All autopsies

// STARTUP COMPARISON

Opendoor (2022 crisis) vs Badi

Opendoor (2022 crisis) failed in 2022 due to Bad Timing. Badi failed in 2022 due to Bad Timing. Both failed for the same reason — Bad Timing.

METRIC🔥 Opendoor (2022 crisis)🔥 Badi
SectorProptechProptech
CountryUSASpain
Founded20142015
Died20222022
Raised$1.9B$30M
Peak$18B valuation$30M raised
Primary CauseBad TimingBad Timing

// WHY EACH FAILED

🔥 Opendoor (2022 crisis)
Bad Timing
Opendoor pioneered iBuying — purchasing homes directly, making improvements, and reselling.
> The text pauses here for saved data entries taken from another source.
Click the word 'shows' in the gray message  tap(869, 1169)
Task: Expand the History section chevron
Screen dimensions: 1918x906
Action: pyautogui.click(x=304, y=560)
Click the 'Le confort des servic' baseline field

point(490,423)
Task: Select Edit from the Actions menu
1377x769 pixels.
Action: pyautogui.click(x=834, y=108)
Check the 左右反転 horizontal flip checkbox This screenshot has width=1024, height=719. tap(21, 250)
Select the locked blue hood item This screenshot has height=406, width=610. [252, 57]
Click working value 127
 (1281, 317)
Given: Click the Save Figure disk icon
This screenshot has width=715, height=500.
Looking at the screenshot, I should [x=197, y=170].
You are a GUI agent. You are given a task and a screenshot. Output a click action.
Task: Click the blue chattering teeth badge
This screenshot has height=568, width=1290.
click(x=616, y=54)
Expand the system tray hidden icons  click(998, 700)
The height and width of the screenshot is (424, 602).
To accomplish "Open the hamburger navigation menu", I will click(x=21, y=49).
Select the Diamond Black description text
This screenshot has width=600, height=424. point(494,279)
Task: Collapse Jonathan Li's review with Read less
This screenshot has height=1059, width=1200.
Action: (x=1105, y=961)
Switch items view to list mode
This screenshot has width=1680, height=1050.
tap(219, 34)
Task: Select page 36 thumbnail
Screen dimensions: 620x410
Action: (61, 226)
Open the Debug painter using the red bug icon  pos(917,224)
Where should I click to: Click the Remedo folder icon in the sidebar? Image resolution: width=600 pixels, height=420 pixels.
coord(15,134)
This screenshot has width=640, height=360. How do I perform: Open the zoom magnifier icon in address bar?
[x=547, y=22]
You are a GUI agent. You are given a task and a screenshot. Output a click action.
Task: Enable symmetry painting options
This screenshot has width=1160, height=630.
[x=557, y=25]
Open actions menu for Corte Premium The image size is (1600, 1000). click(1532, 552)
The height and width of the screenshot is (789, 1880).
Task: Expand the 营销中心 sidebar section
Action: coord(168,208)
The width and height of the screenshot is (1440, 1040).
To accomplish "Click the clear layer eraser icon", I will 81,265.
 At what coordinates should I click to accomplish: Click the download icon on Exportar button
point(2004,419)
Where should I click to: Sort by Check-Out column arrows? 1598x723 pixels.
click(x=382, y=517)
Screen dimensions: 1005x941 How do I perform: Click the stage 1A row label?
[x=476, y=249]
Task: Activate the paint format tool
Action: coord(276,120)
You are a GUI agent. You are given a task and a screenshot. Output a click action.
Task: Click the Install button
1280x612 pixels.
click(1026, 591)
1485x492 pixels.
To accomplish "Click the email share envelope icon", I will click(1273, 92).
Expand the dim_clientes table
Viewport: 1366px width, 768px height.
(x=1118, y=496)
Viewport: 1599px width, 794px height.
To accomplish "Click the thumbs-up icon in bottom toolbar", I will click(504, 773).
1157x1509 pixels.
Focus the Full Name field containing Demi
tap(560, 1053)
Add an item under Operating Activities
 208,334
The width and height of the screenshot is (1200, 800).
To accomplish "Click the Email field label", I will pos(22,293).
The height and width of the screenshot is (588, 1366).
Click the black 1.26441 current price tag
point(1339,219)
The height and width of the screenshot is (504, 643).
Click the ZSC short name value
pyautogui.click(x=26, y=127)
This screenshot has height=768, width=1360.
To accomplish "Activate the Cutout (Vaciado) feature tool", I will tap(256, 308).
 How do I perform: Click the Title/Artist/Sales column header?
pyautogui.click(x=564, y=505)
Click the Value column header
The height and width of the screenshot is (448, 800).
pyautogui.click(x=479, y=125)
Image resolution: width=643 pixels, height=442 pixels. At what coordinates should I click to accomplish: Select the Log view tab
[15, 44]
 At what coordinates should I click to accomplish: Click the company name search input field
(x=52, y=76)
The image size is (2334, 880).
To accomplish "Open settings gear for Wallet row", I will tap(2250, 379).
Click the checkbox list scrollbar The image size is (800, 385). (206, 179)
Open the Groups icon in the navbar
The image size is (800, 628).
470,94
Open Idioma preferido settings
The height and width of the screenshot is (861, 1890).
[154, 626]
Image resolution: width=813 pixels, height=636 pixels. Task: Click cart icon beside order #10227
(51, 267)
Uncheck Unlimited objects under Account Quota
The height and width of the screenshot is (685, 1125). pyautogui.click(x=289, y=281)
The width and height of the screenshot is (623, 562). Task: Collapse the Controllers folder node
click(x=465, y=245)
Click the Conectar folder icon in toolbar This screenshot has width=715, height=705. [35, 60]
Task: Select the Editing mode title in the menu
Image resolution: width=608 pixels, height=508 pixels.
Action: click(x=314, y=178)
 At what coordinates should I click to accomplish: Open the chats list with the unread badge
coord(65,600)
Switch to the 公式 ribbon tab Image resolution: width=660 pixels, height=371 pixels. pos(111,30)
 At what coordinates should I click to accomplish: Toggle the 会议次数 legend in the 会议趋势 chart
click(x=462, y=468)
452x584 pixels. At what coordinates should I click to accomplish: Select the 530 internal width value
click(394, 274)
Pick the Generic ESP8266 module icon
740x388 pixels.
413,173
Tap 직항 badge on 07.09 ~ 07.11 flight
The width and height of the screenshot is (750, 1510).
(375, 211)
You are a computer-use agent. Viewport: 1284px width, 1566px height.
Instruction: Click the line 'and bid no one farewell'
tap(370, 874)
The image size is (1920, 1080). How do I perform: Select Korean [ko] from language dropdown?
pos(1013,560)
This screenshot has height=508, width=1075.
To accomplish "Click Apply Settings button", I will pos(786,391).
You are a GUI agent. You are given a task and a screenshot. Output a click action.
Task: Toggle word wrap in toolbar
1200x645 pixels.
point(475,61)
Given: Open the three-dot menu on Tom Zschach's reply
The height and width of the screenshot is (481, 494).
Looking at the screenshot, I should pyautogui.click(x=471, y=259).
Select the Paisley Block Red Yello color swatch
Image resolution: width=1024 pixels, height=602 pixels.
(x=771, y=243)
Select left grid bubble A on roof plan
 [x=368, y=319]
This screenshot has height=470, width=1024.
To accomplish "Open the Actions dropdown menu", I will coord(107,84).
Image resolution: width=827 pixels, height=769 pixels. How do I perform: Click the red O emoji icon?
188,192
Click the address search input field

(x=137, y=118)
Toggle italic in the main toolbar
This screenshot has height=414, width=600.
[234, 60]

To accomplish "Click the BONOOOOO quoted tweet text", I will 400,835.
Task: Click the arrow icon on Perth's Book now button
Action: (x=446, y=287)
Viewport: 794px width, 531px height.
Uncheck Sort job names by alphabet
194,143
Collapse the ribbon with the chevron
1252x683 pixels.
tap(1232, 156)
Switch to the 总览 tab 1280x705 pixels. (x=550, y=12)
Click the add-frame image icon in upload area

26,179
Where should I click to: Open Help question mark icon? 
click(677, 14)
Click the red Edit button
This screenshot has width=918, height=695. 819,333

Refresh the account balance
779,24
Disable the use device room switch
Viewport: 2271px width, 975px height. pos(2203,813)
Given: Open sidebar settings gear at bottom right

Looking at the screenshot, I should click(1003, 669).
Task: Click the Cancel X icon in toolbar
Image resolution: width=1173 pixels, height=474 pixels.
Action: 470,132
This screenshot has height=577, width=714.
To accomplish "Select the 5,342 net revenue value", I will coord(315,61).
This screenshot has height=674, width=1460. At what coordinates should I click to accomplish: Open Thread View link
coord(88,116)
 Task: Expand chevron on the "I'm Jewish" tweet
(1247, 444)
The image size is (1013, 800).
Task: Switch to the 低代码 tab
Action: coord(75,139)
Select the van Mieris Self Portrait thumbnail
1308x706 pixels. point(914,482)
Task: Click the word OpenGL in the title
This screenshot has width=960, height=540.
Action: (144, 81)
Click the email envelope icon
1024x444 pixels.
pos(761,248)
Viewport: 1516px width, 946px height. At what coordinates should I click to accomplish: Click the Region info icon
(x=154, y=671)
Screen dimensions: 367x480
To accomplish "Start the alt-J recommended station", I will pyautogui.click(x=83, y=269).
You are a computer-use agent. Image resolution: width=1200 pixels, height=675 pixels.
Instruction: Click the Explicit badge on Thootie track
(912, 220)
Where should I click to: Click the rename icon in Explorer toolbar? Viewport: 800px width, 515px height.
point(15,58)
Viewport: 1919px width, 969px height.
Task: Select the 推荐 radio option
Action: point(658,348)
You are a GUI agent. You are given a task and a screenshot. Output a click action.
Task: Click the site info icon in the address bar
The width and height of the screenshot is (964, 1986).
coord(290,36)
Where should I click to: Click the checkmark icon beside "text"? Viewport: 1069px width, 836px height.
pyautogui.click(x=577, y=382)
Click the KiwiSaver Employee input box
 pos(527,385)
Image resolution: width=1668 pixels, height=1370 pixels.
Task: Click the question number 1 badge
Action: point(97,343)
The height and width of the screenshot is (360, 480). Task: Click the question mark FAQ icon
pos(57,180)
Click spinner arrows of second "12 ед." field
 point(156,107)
The model requires buying low and selling higher in a rising market. When the Fed began aggressive rate rises in 2022, mortgage rates doubled from 3% to 6%+, home prices fell, and Opendoor was stuck with inventory purchased at peak prices. Q3 2022 saw a $928M net loss. The stock fell 90%+ from peak.
// LESSON
iBuying is a leveraged real estate bet. When rates double, the bet loses on both sides: the homes you own are worth less AND the pool of buyers who can afford to buy them shrinks. The model cannot survive a rate doubling with a 90-day inventory holding.
🔥 Badi
Bad Timing
Badi built a Tinder-style matching app for room rentals in urban markets (Barcelona, Madrid, London, NYC). The model depended entirely on urban density — young professionals needing affordable shared housing near work. COVID emptied city centers as remote work spread. Demand for urban room rentals collapsed in 2020-2021. By the time urban density recovered, cheaper competitors (Idealista, Fotocasa, SpareRoom) had consolidated the market. Badi shut down its platform in 2022.
// LESSON
Marketplaces that depend on urban density have zero pandemic resilience. Badi needed people in cities and needed them to be price-constrained. Remote work broke both assumptions simultaneously.

// IN THE SIMULATION

Opendoor triggers IBUYING_INVENTORY_RATE_TRAP — the simulation models iBuying as having zero resilience to rapid rate rises when inventory is held at peak-price acquisition costs. A 300bps rate rise in 12 months is an existential event for a company holding $10B in homes.

Badi triggers URBAN_DENSITY_DEPENDENCY_FAILURE — the simulation models room rental marketplaces as having zero resilience to urban exodus events. The product use case requires both people in cities AND a supply/demand imbalance.